Mais le statut de papabile du cardinal Pizzaballa repose sur des raisons moins liturgiques que diplomatiques. LifeSiteNews relève : « Les nombreuses décennies pendant lesquelles Pizzaballa a maîtrisé la situation politique immensément tendue du Moyen-Orient lui ont valu le respect des dirigeants politiques et religieux de la région.

« Et comme son autorité a été mise en lumière au cours des derniers mois, il a rapidement été reconnu par les analystes du Vatican comme un possible futur pape. Alors que Rome se rapproche de plus en plus d’un conclave et que les rumeurs indiquent que les cardinaux souhaitent un Italien comme prochain pape, le courage personnel de Pizzaballa, qui parle simplement et qui est direct, pourrait l’avoir positionné dans la course au trône papal. »

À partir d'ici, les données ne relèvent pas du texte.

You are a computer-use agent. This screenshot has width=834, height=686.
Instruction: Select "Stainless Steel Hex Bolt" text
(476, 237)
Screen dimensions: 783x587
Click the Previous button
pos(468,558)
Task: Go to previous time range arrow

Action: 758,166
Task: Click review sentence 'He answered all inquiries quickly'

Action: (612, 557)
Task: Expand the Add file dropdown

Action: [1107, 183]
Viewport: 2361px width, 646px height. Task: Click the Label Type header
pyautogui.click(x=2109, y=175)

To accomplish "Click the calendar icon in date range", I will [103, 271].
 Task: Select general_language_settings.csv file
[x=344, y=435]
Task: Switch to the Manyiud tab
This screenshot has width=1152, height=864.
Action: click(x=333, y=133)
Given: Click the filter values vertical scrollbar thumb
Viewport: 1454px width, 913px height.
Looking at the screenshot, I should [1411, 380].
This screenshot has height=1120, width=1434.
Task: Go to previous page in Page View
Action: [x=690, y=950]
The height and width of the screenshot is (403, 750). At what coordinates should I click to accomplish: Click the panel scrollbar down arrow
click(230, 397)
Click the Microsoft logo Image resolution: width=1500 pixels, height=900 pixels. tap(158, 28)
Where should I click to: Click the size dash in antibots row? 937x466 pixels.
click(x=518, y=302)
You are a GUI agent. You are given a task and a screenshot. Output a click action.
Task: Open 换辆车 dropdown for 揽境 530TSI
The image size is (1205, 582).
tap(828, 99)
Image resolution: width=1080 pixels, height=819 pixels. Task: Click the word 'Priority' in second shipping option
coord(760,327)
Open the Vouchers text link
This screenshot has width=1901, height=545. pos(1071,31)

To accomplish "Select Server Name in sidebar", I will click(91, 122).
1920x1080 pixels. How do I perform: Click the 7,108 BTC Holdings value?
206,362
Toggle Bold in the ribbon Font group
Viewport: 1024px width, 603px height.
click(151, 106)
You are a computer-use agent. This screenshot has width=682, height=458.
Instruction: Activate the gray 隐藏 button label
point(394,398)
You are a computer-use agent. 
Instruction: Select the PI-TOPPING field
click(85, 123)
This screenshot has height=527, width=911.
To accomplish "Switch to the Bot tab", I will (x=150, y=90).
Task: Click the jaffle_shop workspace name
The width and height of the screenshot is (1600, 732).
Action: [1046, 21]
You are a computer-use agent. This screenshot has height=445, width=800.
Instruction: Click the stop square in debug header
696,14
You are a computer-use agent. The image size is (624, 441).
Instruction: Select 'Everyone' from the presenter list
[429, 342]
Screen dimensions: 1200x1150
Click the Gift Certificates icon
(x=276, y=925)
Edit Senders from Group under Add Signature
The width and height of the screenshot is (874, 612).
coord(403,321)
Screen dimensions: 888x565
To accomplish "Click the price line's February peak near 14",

Même point de vue de la part de Nico Spuntoni dans Il Giornale du 5 mai : « Lors de la cérémonie de prise de possession, le nouveau titulaire de l’église sur la colline du Janicule a déclaré que “le profond sillon de haine, de rancœur, qui existe entre les populations nous fait comprendre que le temps sera très long et qu’il faudra une autorité capable d’inspirer la confiance et dotée d’une grande vision pour l’avenir, sachant toutefois qu’il faudra beaucoup de temps, beaucoup de patience, parce que les blessures sont encore trop profondes”. »

Le journaliste italien voit dans cette position une prudence courageuse : « Ces dernières années en Terre Sainte, le patriarche s’est révélé être un pasteur équilibré, mais pas un équilibriste : ses récentes déclarations en Italie témoignent qu’il ne mâche pas ses mots pour dire ce qu’il pense de la crise et de ses conséquences. »

Et il loue ce « pragmatisme, mûri au cours des nombreuses années passées en Terre Sainte et des nombreuses négociations qui ont échoué ». – Le patriarche de Jérusalem deviendra-t-il l’évêque de Rome ? L’avenir seul le dira.